TEXTE EXTRAIT
════════

Mischa Sanders & Philipp Putzer, interview


J’ai rencontré Philipp et Mischa début 2019, moins de deux mois après avoir ouvert OH GALLERY, grâce à Aliou Diack. Tous les trois revenaient de résidences en Côte d’Ivoire et Mischa et Philipp cherchaient à s’imprégner de l’environnement ouest-africain, évaluer son potentiel pour des artistes européens, Mais Dakar était surtout une étape supplémentaire pour leurs recherches.

L’échange fut passionné bien que cordial. La direction artistique de la galerie étant ce qu’elle était, je n’envisageais alors pas une collaboration avec l’un ou l’autre. Cependant, quelques jours après leur visite, j’ai reçu leurs portfolios respectifs. Le coup de foudre fut immédiat tant pour les travaux de l’un que de l’autre. Il m’est alors apparu évident que j’avais certes en face de moi deux jeunes artistes à fort potentiels dont les voyages en Afrique avaient altéré leur conception et ouvert de nouvelles voies mais surtout que tous les deux formaient un véritable duo sans l’avoir jusqu’alors sérieusement envisagé.


La quasi-totalité des oeuvres de Mischa répondent aux oeuvres de Philipp et inversement. Au point qu’il est par moment difficile de savoir, de prime à bord, qui a créé quoi. Cela ne veut cependant pas dire que chacun n’a pas son univers, sa technique ou sa propre vision artistique. C’est au contraire fascinant de s’y perdre et d’observer comment des éléments opposés dialoguent en symbiose par l’apparence esthétique mais surtout la vibration qui en émane et les sujets et références qui en jaillissent. Cette dynamique singulière, de duo, de couple, ouvrait donc de nouvelles perspectives à la galerie et aux artistes de la famille.

════════

EXTRAIT DES DONNÉES
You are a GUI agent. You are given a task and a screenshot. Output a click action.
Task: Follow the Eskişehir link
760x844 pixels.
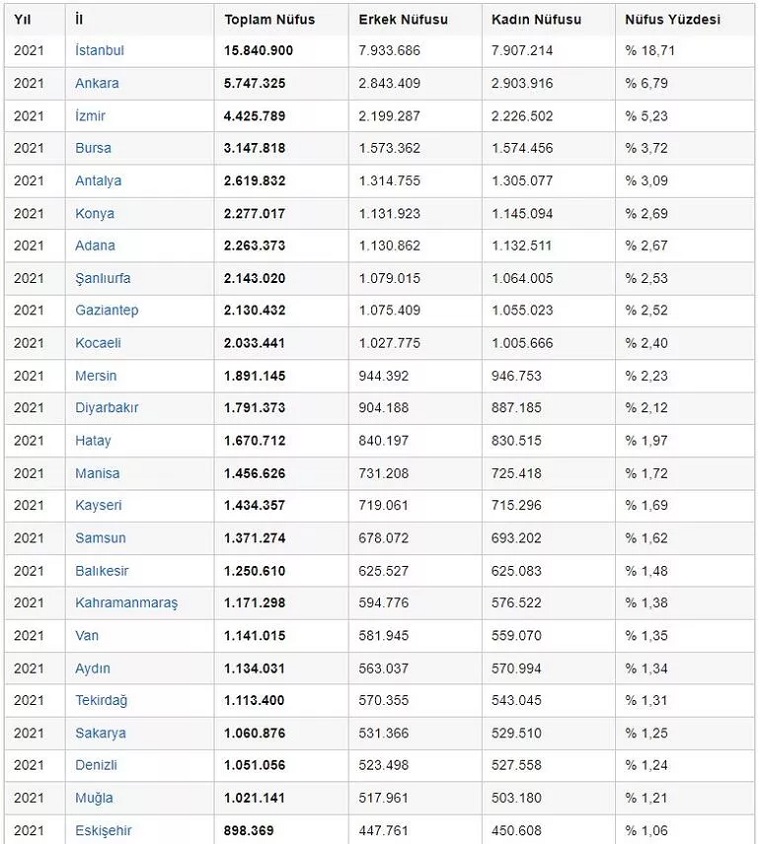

════════

CONSIGNES
1 > Donnez toutes les personnes désignées par leur nom dans le texte sur le duo Mischa Sanders et Philipp Putzer.
2 > Prolongez le texte sur le duo Mischa Sanders et Philipp Putzer à la suite de sa dernière phrase.
Les lignes ne jouent aucun rôle ici.

RÉPONSES
1 > Mischa Sanders, Philipp Putzer, Aliou Diack

2 >
Après plusieurs échanges et interrogations, pour ne pas dire d’inquiétudes ou de refus venant du marché, d’institutions locales ou étrangères, d’entreprises, de partenaires ou de collectionneurs (en partie parce qu’ils n’étaient pas africains), j’ai décidé quelques mois plus tard de sauter le pas et de m’engouffrer dans cette voie. Le début de cette collaboration devait être pour 2020, notamment dans le cadre de la Biennale de Dakar. 2020 étant ce qu’elle a été, il m’a fallu du temps avant de trouver la meilleure manière pour présenter Mischa et Philipp.
L’idée des projets hors les murs, qui jaillit des contraintes créées par la pandémie en Mars 2020, et Jeewi Lee exposant dans la collective
Matière dans le cadre de la 9ème édition du Parcours m’offrant ainsi une continuité dans la programmation, nous avons décidé fin 2020 de débuter notre collaboration avec l’exposition hors les murs VRAOM à Dresde en Allemagne, lieu de leur rencontre.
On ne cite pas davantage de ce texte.